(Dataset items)
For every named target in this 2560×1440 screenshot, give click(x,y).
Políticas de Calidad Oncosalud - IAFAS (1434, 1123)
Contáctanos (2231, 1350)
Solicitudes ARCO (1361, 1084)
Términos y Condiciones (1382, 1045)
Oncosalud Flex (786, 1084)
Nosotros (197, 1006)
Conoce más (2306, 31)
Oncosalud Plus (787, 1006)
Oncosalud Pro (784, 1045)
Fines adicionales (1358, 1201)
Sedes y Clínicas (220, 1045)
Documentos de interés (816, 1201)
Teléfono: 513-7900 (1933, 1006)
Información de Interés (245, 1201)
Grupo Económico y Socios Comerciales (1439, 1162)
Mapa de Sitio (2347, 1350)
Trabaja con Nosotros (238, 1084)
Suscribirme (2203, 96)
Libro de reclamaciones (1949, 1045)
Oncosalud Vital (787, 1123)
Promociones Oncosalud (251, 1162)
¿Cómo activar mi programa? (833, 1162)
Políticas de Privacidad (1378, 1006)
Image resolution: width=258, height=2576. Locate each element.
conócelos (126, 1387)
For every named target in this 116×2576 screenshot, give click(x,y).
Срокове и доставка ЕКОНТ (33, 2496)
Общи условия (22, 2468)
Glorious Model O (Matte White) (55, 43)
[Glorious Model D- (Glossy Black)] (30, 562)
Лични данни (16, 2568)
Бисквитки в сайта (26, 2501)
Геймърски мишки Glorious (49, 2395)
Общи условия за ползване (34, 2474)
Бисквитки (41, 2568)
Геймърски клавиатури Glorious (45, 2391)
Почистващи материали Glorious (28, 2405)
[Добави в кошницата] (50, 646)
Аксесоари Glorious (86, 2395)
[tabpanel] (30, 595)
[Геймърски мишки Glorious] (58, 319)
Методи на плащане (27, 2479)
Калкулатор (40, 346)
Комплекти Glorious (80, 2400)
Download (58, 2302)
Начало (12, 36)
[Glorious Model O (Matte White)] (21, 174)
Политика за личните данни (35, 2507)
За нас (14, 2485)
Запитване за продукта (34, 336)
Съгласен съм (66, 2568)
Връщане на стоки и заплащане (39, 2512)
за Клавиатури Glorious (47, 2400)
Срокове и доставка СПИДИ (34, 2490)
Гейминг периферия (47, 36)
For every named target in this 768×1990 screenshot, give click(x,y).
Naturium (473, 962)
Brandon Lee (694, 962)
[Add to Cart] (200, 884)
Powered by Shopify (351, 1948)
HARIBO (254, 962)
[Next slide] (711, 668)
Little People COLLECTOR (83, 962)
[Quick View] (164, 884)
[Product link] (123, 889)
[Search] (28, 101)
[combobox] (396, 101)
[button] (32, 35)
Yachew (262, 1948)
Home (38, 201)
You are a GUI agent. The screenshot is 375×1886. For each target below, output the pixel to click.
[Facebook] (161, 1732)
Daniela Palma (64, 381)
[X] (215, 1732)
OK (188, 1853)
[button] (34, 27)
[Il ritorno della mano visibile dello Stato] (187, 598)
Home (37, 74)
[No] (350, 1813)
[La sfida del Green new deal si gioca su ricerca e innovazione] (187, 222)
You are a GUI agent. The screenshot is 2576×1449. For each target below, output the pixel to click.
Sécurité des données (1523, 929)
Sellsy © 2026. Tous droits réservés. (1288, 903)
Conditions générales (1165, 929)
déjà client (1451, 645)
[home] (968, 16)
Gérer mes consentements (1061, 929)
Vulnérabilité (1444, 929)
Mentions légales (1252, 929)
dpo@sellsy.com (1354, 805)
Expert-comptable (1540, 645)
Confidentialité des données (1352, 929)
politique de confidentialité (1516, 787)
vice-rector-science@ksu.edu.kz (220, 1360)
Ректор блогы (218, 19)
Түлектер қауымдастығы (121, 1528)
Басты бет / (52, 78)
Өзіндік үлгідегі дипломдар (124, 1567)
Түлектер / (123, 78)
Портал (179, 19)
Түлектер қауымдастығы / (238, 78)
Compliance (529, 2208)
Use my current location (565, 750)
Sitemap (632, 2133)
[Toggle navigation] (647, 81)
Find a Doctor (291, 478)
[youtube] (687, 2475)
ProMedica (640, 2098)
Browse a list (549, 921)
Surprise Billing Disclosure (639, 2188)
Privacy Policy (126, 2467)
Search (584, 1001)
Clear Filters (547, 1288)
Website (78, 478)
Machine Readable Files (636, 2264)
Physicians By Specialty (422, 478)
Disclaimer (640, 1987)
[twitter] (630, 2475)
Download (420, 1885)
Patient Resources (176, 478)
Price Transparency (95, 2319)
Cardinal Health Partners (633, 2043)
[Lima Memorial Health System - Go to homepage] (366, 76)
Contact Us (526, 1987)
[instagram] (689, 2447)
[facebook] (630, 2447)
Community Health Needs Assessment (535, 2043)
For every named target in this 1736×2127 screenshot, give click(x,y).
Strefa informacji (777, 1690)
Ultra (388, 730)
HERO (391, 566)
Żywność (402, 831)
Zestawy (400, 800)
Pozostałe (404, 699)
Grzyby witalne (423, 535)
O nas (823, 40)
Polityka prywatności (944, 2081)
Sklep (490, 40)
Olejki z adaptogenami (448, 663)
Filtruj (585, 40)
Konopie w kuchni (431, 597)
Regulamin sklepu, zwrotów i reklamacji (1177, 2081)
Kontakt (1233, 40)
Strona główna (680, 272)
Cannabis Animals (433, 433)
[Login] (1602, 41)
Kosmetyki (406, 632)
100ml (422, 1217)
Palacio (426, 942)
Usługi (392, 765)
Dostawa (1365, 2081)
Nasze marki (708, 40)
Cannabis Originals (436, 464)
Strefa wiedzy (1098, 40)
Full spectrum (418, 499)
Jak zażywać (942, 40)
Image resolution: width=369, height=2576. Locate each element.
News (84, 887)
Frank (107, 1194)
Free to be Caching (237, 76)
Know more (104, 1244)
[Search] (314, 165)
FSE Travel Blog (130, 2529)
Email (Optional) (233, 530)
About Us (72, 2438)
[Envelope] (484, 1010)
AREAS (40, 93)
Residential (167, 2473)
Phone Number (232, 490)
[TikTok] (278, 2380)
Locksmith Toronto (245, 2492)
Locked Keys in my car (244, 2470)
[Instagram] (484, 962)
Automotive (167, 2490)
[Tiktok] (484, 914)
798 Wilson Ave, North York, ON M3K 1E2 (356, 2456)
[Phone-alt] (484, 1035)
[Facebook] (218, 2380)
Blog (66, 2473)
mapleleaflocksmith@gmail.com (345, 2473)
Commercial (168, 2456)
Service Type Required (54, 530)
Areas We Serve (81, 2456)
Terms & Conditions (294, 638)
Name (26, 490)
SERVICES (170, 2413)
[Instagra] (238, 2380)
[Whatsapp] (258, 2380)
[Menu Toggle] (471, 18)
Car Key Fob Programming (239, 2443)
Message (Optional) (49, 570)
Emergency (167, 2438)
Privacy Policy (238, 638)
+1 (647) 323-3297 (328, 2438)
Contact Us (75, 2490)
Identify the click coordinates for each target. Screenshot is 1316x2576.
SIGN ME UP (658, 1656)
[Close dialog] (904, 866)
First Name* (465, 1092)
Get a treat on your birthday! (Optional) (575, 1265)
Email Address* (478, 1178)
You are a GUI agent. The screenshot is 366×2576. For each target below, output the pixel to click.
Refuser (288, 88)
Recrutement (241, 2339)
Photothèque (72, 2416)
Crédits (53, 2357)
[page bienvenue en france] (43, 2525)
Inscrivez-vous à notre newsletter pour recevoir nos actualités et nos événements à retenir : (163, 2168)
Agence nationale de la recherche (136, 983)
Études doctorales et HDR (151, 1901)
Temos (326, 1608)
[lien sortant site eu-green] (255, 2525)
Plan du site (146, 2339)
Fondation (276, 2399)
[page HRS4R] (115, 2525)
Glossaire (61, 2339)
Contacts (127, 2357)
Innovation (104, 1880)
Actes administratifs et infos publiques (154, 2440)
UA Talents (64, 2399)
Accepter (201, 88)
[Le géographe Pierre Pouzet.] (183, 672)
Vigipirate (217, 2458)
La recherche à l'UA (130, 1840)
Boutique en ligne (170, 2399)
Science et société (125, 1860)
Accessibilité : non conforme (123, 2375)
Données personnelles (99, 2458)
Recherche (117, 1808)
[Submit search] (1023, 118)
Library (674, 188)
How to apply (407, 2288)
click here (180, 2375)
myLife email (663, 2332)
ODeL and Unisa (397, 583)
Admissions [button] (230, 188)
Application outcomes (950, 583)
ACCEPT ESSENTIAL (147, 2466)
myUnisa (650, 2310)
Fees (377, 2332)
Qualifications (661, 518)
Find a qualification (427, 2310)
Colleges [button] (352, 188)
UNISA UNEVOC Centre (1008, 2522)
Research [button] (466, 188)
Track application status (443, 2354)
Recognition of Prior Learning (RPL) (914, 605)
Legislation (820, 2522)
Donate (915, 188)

# [Task goal]
Looking at the data above, write out exactly the lines that start at the one containing "déjà client (1451, 645)" and end at the one containing "Community Health Needs Assessment (535, 2043)"; include both and nothing beyond.

# [Exercise result]
déjà client (1451, 645)
[home] (968, 16)
Gérer mes consentements (1061, 929)
Vulnérabilité (1444, 929)
Mentions légales (1252, 929)
dpo@sellsy.com (1354, 805)
Expert-comptable (1540, 645)
Confidentialité des données (1352, 929)
politique de confidentialité (1516, 787)
vice-rector-science@ksu.edu.kz (220, 1360)
Ректор блогы (218, 19)
Түлектер қауымдастығы (121, 1528)
Басты бет / (52, 78)
Өзіндік үлгідегі дипломдар (124, 1567)
Түлектер / (123, 78)
Портал (179, 19)
Түлектер қауымдастығы / (238, 78)
Compliance (529, 2208)
Use my current location (565, 750)
Sitemap (632, 2133)
[Toggle navigation] (647, 81)
Find a Doctor (291, 478)
[youtube] (687, 2475)
ProMedica (640, 2098)
Browse a list (549, 921)
Surprise Billing Disclosure (639, 2188)
Privacy Policy (126, 2467)
Search (584, 1001)
Clear Filters (547, 1288)
Website (78, 478)
Machine Readable Files (636, 2264)
Physicians By Specialty (422, 478)
Disclaimer (640, 1987)
[twitter] (630, 2475)
Download (420, 1885)
Patient Resources (176, 478)
Price Transparency (95, 2319)
Cardinal Health Partners (633, 2043)
[Lima Memorial Health System - Go to homepage] (366, 76)
Contact Us (526, 1987)
[instagram] (689, 2447)
[facebook] (630, 2447)
Community Health Needs Assessment (535, 2043)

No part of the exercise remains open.